From 64cd4fb1c93226d981cfe944074f95bc9174dd85 Mon Sep 17 00:00:00 2001
From: snipe <snipe@snipe.net>
Date: Mon, 29 Aug 2016 22:57:29 -0700
Subject: [PATCH] Allow X-Frame-Options to be disabled via env if necessary

---
 .env.example                       |  1 +
 app/Http/Middleware/FrameGuard.php |  5 ++++-
 config/app.php                     | 15 ++++++++++++++-
 docker.env                         |  2 ++
 4 files changed, 21 insertions(+), 2 deletions(-)

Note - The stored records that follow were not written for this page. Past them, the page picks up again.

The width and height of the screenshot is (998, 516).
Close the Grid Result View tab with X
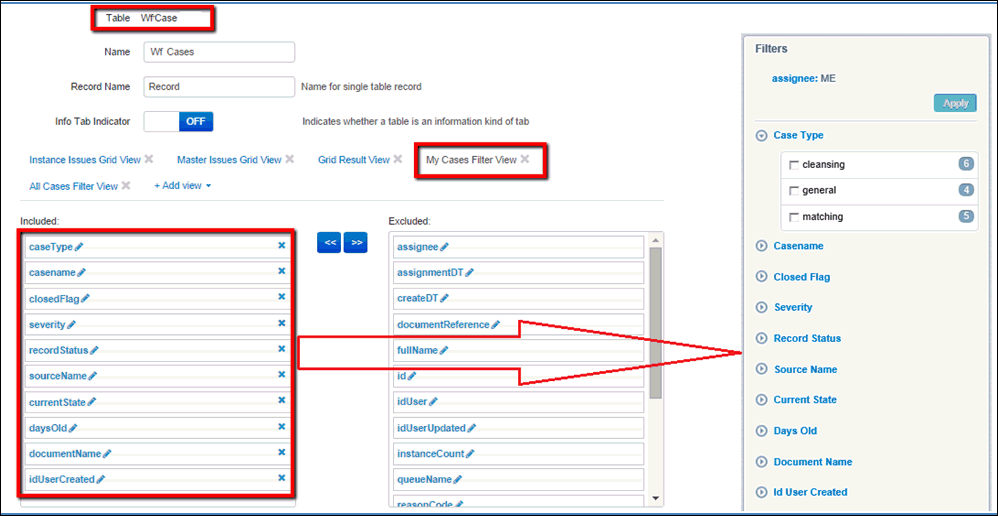(397, 159)
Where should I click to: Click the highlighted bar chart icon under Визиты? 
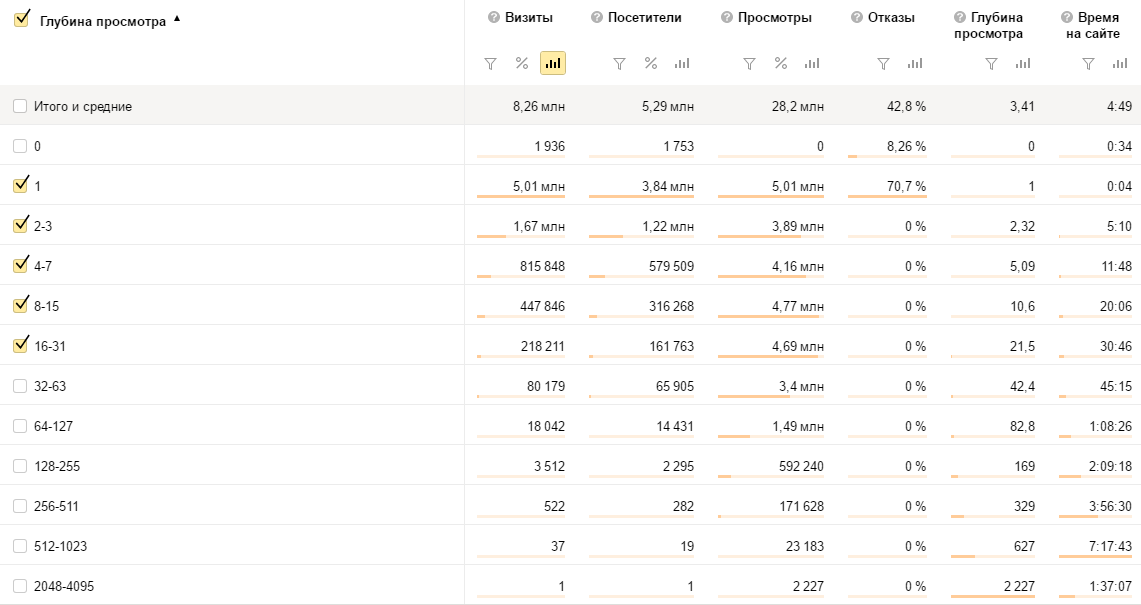coord(553,64)
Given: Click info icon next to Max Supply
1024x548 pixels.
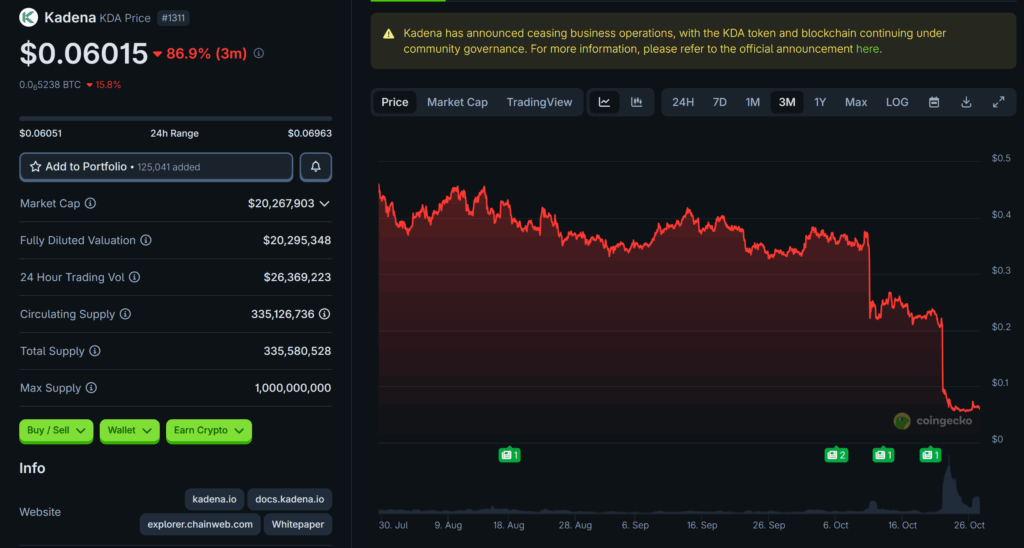Looking at the screenshot, I should [x=91, y=388].
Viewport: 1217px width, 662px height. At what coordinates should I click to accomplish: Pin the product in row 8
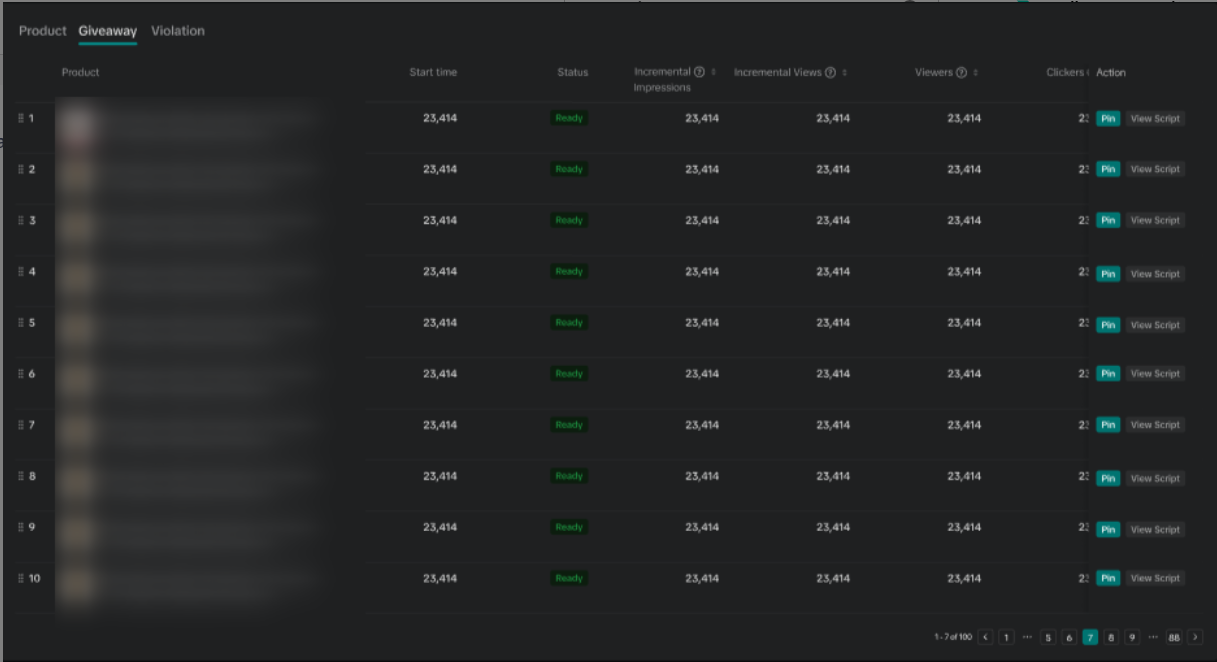[x=1108, y=478]
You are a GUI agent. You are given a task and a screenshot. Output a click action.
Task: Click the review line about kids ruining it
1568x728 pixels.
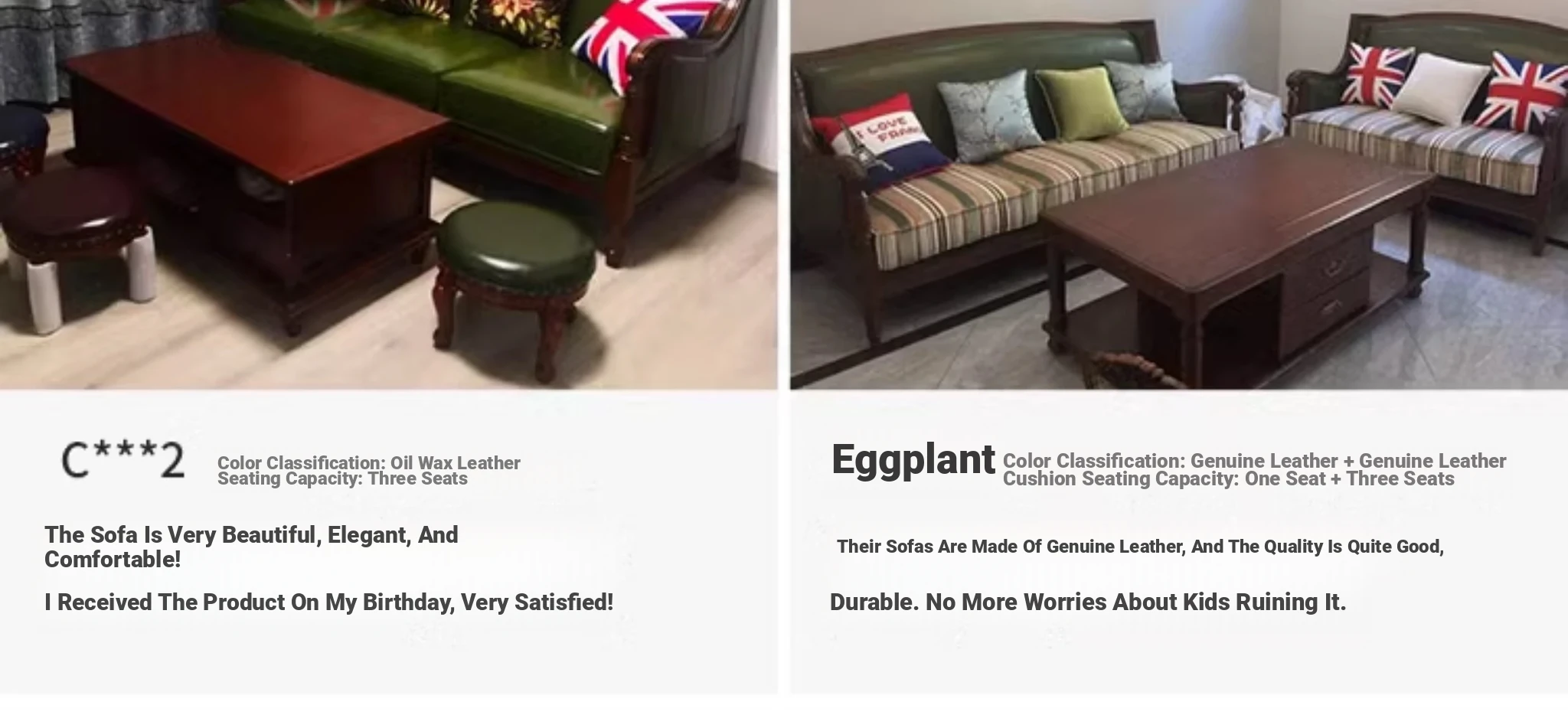(x=1087, y=602)
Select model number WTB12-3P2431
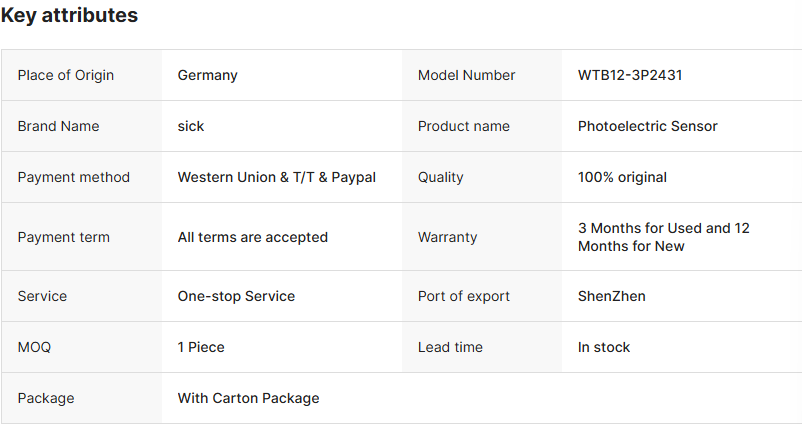This screenshot has width=802, height=424. point(630,75)

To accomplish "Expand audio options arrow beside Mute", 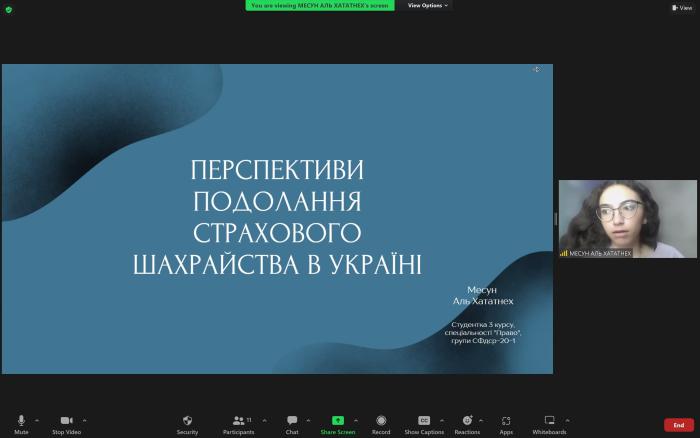I will [x=37, y=420].
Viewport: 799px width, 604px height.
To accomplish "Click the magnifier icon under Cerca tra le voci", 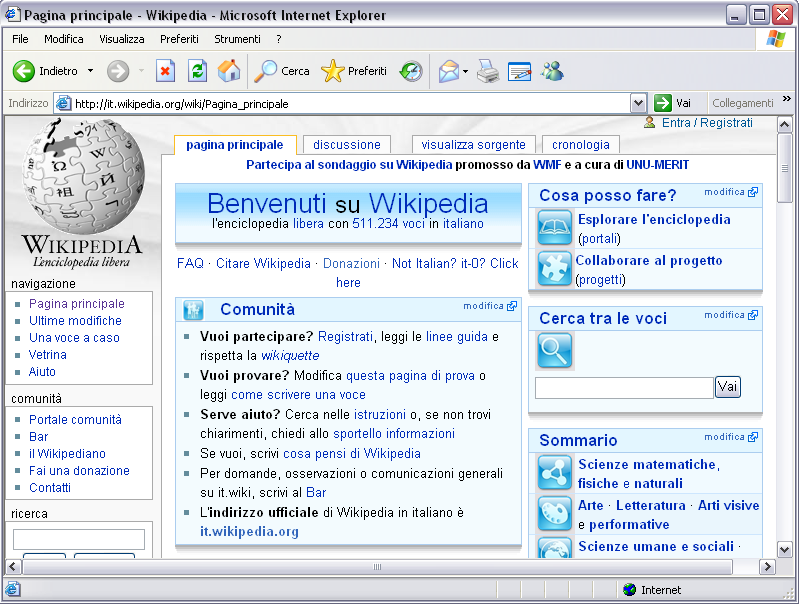I will pos(555,351).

diff --git a/.env.example b/.env.example
index 3dbe69bffb..13b742f066 100644
--- a/.env.example
+++ b/.env.example
@@ -75,3 +75,4 @@ APP_LOG=single
 APP_LOCKED=false
 FILESYSTEM_DISK=local
 APP_TRUSTED_PROXIES=192.168.1.1,10.0.0.1
+ALLOW_IFRAMING=false
diff --git a/app/Http/Middleware/FrameGuard.php b/app/Http/Middleware/FrameGuard.php
index 7e9795a1fe..beb19f20f1 100644
--- a/app/Http/Middleware/FrameGuard.php
+++ b/app/Http/Middleware/FrameGuard.php
@@ -15,7 +15,10 @@ class FrameGuard
     public function handle($request, Closure $next)
     {
         $response = $next($request);
-        $response->headers->set('X-Frame-Options', 'SAMEORIGIN', false);
+        if (config('app.allow_iframing') == false) {
+            $response->headers->set('X-Frame-Options', 'SAMEORIGIN', false);
+        }
         return $response;
+
     }
 }
diff --git a/config/app.php b/config/app.php
index 0b7a0e3c5d..0535a49e4b 100644
--- a/config/app.php
+++ b/config/app.php
@@ -127,6 +127,20 @@ return [
     'private_uploads' => storage_path().'/private_uploads',
 
 
+    /*
+    |--------------------------------------------------------------------------
+    | ALLOW I-FRAMING
+    |--------------------------------------------------------------------------
+    |
+    | Normal users will never need to edit this. This option lets you run
+    | Snipe-IT within an I-Frame, which is normally disabled by default for
+    | security reasons, to prevent clickjacking. It should normally be set to false.
+    |
+    */
+
+    'allow_iframing' => env('ALLOW_IFRAMING', false),
+
+
     /*
     |--------------------------------------------------------------------------
     | Demo Mode Lockdown
@@ -140,7 +154,6 @@ return [
     'lock_passwords' => env('APP_LOCKED', false),
 
 
-
     /*
     |--------------------------------------------------------------------------
     | Autoloaded Service Providers
diff --git a/docker.env b/docker.env
index 4f48132d21..442f5c08ed 100644
--- a/docker.env
+++ b/docker.env
@@ -22,3 +22,5 @@ APP_KEY=Y5hJeC7x1i7OxhDrvrQPlB9KvCorvRdO
 APP_URL=http://127.0.0.1:32782
 APP_TIMEZONE=US/Pacific
 APP_LOCALE=en
+
+ALLOW_IFRAMING=false